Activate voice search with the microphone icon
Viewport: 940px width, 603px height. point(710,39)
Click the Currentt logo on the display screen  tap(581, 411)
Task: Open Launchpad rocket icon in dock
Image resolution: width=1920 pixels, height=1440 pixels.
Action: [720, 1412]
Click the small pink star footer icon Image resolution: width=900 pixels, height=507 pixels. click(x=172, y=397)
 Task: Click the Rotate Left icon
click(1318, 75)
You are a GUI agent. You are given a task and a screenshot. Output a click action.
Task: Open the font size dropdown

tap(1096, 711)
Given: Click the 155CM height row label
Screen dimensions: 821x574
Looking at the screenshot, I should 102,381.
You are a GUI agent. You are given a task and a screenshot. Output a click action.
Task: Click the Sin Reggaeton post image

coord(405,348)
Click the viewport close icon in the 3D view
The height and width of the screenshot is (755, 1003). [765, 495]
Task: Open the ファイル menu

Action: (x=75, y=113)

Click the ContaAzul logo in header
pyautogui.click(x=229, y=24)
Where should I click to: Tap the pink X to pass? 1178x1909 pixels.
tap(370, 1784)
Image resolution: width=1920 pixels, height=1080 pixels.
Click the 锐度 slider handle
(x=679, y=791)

+--

__EXERCISE AIM__: Copy the whole listing above word for word, with every line in its original order.

__FULL SOLUTION__:
Activate voice search with the microphone icon
Viewport: 940px width, 603px height. point(710,39)
Click the Currentt logo on the display screen  tap(581, 411)
Task: Open Launchpad rocket icon in dock
Image resolution: width=1920 pixels, height=1440 pixels.
Action: [720, 1412]
Click the small pink star footer icon Image resolution: width=900 pixels, height=507 pixels. click(x=172, y=397)
 Task: Click the Rotate Left icon
click(1318, 75)
You are a GUI agent. You are given a task and a screenshot. Output a click action.
Task: Open the font size dropdown

tap(1096, 711)
Given: Click the 155CM height row label
Screen dimensions: 821x574
Looking at the screenshot, I should 102,381.
You are a GUI agent. You are given a task and a screenshot. Output a click action.
Task: Click the Sin Reggaeton post image

coord(405,348)
Click the viewport close icon in the 3D view
The height and width of the screenshot is (755, 1003). [765, 495]
Task: Open the ファイル menu

Action: (x=75, y=113)

Click the ContaAzul logo in header
pyautogui.click(x=229, y=24)
Where should I click to: Tap the pink X to pass? 1178x1909 pixels.
tap(370, 1784)
Image resolution: width=1920 pixels, height=1080 pixels.
Click the 锐度 slider handle
(x=679, y=791)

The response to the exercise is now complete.